Professionnels invisibles

Quelques heures avant la diffusion du documentaire, le groupement national des établissements publics sociaux et médico-sociaux (Gepso) faisait à son tour part, via une tribune, de ses inquiétudes sur les effets de ces émissions, regrettant que le premier volet ait fait porter toute la responsabilité des défaillances sur les foyers de l’enfance. Il espérait qu’ils ne soient pas cette fois ci « les responsables de tous les maux pour apporter une vision d’ensemble de tout un système où les intérêts institutionnels se trouvent encore trop souvent placés avant l’intérêt supérieur de l’enfant et de la réponse à ses besoins fondamentaux ». Il soulignait que le « risque est grand de céder au sensationnalisme, aux excès de ce qu’il est convenu d’appeler l’information compassionnelle, en montrant uniquement des plaies et des souffrances ». Pour Jeanne Cornaille du Gepso : « Insister sur les dysfonctionnements ne suffira pas à faire évoluer le système. Il semble pour nous important de montrer aussi tout le reste, l’engagement des professionnels, la prise en charge complexe à mettre en œuvre pour répondre à ce public très fragile. Toute cette complexité, ce travail d’accompagnement mené par les professionnels n’est pas mis en avant ».

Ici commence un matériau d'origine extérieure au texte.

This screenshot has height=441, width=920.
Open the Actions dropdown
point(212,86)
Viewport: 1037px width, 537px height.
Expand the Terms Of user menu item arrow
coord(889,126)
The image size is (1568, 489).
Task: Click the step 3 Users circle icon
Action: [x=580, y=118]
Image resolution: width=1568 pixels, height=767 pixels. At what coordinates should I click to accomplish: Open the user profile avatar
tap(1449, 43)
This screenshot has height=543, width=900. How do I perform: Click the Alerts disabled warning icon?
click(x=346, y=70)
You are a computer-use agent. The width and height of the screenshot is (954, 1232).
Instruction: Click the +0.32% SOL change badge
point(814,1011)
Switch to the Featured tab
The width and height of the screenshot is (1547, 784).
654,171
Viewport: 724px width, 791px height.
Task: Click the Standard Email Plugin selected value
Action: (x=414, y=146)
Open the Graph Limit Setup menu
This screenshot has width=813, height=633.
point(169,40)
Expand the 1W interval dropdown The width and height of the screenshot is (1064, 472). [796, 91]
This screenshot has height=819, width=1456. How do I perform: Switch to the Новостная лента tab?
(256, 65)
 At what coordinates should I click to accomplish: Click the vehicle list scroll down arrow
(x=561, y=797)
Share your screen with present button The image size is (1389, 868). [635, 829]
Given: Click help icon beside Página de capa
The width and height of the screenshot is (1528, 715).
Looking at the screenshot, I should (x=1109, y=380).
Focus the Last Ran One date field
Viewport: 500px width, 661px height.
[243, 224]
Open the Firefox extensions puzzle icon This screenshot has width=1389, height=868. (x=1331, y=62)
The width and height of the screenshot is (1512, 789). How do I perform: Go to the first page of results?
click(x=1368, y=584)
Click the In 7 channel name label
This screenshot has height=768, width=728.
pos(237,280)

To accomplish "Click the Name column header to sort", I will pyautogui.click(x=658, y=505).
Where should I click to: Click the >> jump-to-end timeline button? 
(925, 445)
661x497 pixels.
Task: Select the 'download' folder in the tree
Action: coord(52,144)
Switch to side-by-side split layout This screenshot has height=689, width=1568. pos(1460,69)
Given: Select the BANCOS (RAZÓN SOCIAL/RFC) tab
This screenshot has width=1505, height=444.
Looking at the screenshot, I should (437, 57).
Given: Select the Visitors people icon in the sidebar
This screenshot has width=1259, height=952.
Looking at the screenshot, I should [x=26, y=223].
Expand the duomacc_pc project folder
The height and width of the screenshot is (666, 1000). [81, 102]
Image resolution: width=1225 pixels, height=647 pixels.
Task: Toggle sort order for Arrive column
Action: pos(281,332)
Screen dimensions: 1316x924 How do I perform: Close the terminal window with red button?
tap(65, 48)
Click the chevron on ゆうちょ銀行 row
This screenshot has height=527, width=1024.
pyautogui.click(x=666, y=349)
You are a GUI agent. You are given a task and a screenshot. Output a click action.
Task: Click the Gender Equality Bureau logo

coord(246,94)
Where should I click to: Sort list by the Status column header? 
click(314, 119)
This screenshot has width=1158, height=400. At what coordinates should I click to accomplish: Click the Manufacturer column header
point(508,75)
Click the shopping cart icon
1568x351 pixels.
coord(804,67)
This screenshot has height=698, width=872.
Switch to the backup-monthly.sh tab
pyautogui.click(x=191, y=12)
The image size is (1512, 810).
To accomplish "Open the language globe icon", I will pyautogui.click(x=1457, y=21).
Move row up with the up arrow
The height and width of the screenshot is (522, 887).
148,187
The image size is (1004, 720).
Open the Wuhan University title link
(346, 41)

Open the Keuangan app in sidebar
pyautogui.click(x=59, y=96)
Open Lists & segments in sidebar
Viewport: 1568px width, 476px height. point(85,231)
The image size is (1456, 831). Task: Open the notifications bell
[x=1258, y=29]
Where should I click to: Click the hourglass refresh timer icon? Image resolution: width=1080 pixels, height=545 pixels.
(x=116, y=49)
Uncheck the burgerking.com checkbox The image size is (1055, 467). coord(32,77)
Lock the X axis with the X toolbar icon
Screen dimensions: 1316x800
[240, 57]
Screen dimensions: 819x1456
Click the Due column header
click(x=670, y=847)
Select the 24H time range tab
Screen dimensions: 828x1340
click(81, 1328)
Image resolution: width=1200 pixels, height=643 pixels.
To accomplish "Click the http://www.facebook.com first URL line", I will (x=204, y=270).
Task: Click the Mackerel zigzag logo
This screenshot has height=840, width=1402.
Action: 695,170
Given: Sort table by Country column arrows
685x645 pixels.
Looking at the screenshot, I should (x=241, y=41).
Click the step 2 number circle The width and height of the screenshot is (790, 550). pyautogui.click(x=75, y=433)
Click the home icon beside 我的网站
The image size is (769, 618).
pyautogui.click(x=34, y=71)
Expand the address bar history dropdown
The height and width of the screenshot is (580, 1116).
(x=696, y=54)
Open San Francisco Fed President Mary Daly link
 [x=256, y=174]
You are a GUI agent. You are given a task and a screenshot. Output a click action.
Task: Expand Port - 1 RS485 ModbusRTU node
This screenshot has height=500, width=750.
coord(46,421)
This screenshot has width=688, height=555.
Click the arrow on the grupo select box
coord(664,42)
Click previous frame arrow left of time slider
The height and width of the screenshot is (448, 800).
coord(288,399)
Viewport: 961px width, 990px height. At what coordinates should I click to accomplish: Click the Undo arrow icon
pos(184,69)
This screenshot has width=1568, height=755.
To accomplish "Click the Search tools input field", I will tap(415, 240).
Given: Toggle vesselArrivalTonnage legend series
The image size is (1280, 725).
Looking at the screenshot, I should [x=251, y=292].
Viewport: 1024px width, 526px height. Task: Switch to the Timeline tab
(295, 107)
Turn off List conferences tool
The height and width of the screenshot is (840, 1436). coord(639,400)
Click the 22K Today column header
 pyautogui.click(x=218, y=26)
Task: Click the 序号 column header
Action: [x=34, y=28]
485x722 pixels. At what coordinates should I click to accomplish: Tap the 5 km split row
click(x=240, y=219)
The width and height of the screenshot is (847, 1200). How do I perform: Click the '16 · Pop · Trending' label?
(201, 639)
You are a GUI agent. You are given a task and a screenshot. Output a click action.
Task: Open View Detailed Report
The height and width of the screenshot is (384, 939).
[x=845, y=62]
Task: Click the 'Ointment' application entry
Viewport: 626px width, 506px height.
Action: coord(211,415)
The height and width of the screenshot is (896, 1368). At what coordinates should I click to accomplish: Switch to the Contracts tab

Elle reconnaît que contrairement au premier volet, la camera se penche un peu plus sur le travail des juges des enfants, des professionnels de la protection de l’enfance et de leurs missions empêchées. Pas assez, selon Hélène*, une ancienne professionnelle qui a quitté l’aide sociale à l’enfance. Le documentaire, selon elle, « nie la place des référents ASE, à aucun moment on parle du travail qu’ils devraient faire et qu’ils ne peuvent pas faire, pourquoi ils ne peuvent pas le faire, pourquoi la situation est si dégradée, tout cela est nié ». Elle admet toutefois qu’il « met en lumière les difficultés que nous connaissons et si cela peut faire bouger les choses, c’est déjà cela ». « C’est un mal pour un bien, rebondit Jeanne Cornaille, qui a le mérite de mettre en lumière un sujet habituellement invisible ». La voix de Lyes Louffok, ancien enfant placé devenu éducateur spécialisé présent dans le documentaire et le débat, permet également d’entendre la voix, longtemps occultée, des premiers concernés.

* Le prénom a été changé pour préserver son anonymat.